START DATA UNDER STUDY

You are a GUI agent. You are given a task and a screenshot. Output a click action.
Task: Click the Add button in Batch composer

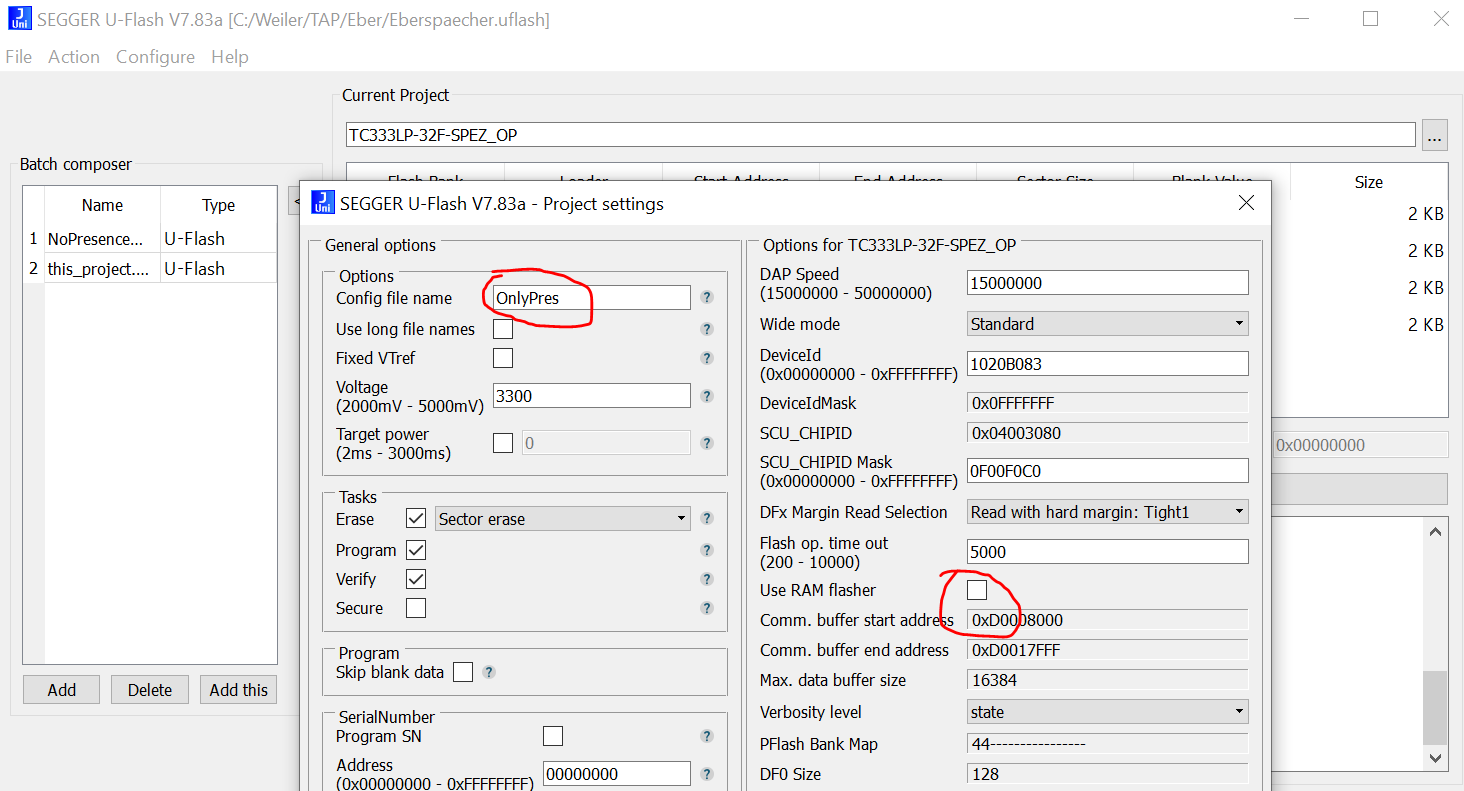coord(61,690)
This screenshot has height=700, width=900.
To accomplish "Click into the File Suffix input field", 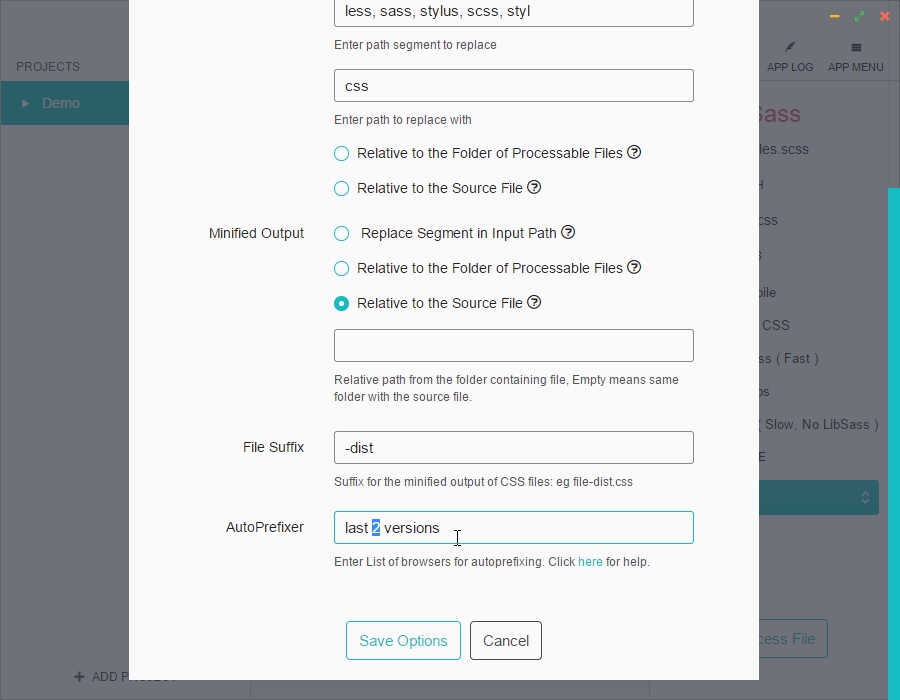I will point(513,447).
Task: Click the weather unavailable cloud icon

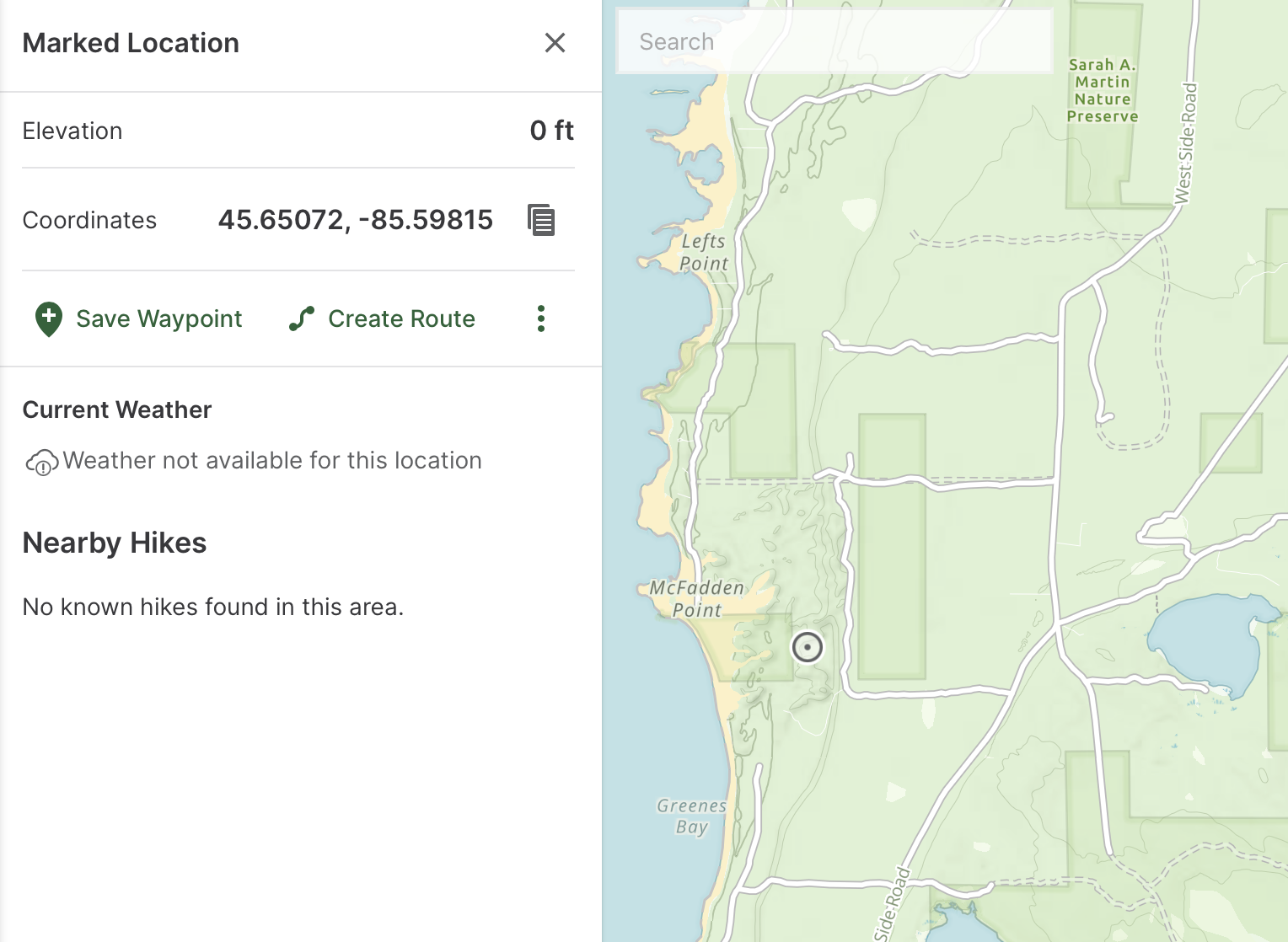Action: pos(41,462)
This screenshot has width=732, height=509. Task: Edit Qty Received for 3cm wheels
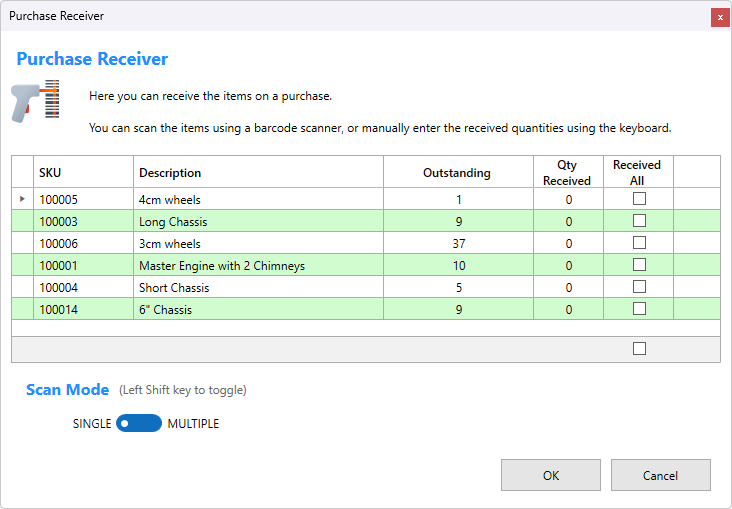coord(567,243)
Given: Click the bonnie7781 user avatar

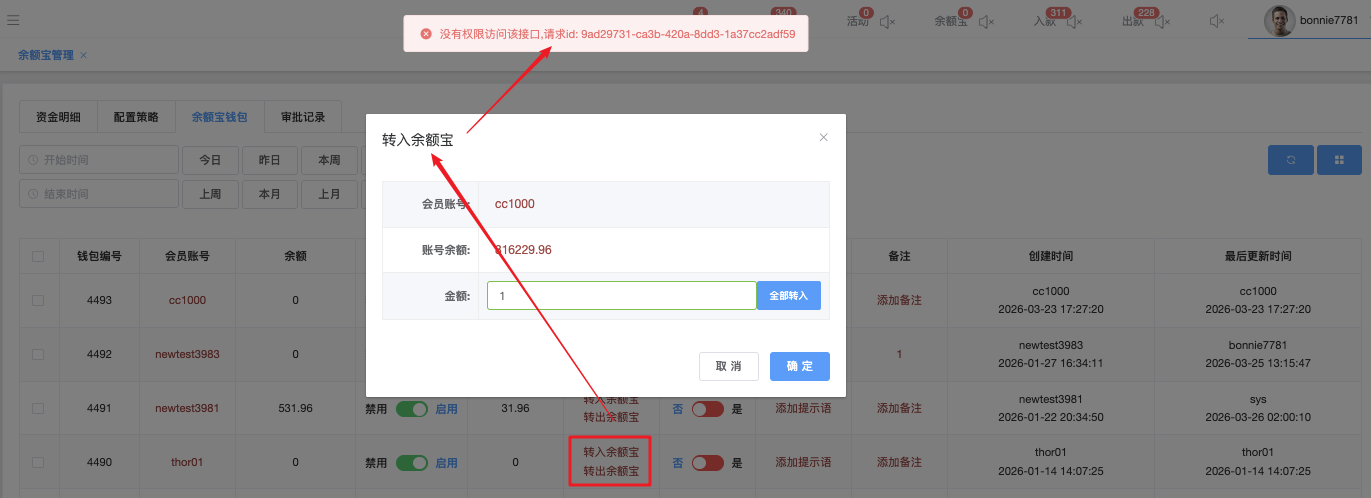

END DATA UNDER STUDY

_TRY IT_
Print, exactly as written, the lines above from the first one to the one containing "This screenshot has height=700, width=900.". Leave out pictures.

_EXERCISE OUTPUT_
You are a GUI agent. You are given a task and a screenshot. Output a click action.
Task: Click the Add button in Batch composer

coord(61,690)
This screenshot has height=700, width=900.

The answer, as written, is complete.